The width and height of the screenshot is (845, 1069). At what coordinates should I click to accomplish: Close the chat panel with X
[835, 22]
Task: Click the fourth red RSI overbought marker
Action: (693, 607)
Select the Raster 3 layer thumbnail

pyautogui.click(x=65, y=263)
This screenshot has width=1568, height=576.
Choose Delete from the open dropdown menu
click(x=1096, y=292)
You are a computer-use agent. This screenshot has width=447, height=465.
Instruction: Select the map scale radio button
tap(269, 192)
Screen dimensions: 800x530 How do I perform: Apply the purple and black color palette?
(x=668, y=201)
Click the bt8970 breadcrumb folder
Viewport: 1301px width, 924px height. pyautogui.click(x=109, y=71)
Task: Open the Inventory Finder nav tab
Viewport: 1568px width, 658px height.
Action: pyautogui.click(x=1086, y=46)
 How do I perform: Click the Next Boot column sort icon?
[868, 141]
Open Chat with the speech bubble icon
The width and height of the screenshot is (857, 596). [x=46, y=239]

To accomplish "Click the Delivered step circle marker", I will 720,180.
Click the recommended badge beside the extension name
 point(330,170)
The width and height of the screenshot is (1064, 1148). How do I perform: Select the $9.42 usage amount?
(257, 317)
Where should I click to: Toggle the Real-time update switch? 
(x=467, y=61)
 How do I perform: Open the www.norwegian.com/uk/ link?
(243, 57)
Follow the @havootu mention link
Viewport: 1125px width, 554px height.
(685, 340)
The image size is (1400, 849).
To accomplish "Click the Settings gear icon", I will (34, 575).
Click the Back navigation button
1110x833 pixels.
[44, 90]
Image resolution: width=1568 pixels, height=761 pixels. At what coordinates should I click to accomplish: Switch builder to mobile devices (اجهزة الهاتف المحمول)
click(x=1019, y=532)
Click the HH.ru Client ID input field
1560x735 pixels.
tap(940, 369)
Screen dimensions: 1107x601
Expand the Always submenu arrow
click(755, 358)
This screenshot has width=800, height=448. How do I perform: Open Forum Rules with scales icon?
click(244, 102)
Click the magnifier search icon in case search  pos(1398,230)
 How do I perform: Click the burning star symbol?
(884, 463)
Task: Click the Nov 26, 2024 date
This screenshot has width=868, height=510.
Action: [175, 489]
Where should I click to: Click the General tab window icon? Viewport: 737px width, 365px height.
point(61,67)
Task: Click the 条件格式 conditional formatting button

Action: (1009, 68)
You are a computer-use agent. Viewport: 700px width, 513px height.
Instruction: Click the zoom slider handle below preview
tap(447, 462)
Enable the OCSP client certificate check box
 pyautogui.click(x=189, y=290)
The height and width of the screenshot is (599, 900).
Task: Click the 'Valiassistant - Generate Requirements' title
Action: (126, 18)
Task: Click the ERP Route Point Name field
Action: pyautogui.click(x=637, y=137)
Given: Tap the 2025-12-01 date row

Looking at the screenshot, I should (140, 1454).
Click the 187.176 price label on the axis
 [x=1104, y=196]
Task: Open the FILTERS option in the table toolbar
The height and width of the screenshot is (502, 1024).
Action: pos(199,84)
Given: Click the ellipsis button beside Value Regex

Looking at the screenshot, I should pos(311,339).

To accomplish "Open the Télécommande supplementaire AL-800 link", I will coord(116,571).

- - - -

### Work to complete
Repeat, without changes, every line from the one that contains "The height and width of the screenshot is (502, 1024)." through the final line of the data.

### Answer section
The height and width of the screenshot is (502, 1024).
Action: pos(199,84)
Given: Click the ellipsis button beside Value Regex

Looking at the screenshot, I should pos(311,339).

To accomplish "Open the Télécommande supplementaire AL-800 link", I will coord(116,571).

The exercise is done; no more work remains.